What follows is a block of records; reproduce all of it verbatim.

● ● ● ● ● ● ●

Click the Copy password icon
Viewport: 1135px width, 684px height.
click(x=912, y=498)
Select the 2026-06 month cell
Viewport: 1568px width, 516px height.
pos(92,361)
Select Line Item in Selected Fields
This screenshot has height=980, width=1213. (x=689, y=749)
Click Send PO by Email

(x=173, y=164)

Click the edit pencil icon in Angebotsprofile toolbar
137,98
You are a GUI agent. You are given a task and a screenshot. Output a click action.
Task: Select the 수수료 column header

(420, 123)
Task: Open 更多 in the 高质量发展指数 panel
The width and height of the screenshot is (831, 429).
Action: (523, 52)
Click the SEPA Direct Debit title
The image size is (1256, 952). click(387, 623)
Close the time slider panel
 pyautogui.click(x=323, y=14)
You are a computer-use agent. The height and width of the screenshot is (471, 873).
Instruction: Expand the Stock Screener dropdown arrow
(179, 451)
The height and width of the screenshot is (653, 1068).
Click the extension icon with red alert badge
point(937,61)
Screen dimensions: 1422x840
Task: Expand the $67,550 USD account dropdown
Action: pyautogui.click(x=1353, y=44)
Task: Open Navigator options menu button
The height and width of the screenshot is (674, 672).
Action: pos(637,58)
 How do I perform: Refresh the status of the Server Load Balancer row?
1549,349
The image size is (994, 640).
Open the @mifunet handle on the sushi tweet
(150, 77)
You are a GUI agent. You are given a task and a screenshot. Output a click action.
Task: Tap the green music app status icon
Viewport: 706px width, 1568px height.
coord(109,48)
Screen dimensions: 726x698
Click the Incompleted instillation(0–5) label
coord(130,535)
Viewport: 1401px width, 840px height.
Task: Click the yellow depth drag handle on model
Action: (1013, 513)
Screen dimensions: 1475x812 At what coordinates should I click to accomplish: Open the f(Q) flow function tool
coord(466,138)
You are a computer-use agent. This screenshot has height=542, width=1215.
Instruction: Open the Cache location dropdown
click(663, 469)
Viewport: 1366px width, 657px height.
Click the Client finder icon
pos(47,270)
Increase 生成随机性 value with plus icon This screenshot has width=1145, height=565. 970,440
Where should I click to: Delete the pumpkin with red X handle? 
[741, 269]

● ● ● ● ● ● ●

▶ _Solved exercise_
Click the Copy password icon
Viewport: 1135px width, 684px height.
click(x=912, y=498)
Select the 2026-06 month cell
Viewport: 1568px width, 516px height.
pos(92,361)
Select Line Item in Selected Fields
This screenshot has height=980, width=1213. (x=689, y=749)
Click Send PO by Email

(x=173, y=164)

Click the edit pencil icon in Angebotsprofile toolbar
137,98
You are a GUI agent. You are given a task and a screenshot. Output a click action.
Task: Select the 수수료 column header

(420, 123)
Task: Open 更多 in the 高质量发展指数 panel
The width and height of the screenshot is (831, 429).
Action: (523, 52)
Click the SEPA Direct Debit title
The image size is (1256, 952). click(387, 623)
Close the time slider panel
 pyautogui.click(x=323, y=14)
You are a computer-use agent. The height and width of the screenshot is (471, 873).
Instruction: Expand the Stock Screener dropdown arrow
(179, 451)
The height and width of the screenshot is (653, 1068).
Click the extension icon with red alert badge
point(937,61)
Screen dimensions: 1422x840
Task: Expand the $67,550 USD account dropdown
Action: pyautogui.click(x=1353, y=44)
Task: Open Navigator options menu button
The height and width of the screenshot is (674, 672).
Action: pos(637,58)
 How do I perform: Refresh the status of the Server Load Balancer row?
1549,349
The image size is (994, 640).
Open the @mifunet handle on the sushi tweet
(150, 77)
You are a GUI agent. You are given a task and a screenshot. Output a click action.
Task: Tap the green music app status icon
Viewport: 706px width, 1568px height.
coord(109,48)
Screen dimensions: 726x698
Click the Incompleted instillation(0–5) label
coord(130,535)
Viewport: 1401px width, 840px height.
Task: Click the yellow depth drag handle on model
Action: (1013, 513)
Screen dimensions: 1475x812 At what coordinates should I click to accomplish: Open the f(Q) flow function tool
coord(466,138)
You are a computer-use agent. This screenshot has height=542, width=1215.
Instruction: Open the Cache location dropdown
click(663, 469)
Viewport: 1366px width, 657px height.
Click the Client finder icon
pos(47,270)
Increase 生成随机性 value with plus icon This screenshot has width=1145, height=565. 970,440
Where should I click to: Delete the pumpkin with red X handle? 
[741, 269]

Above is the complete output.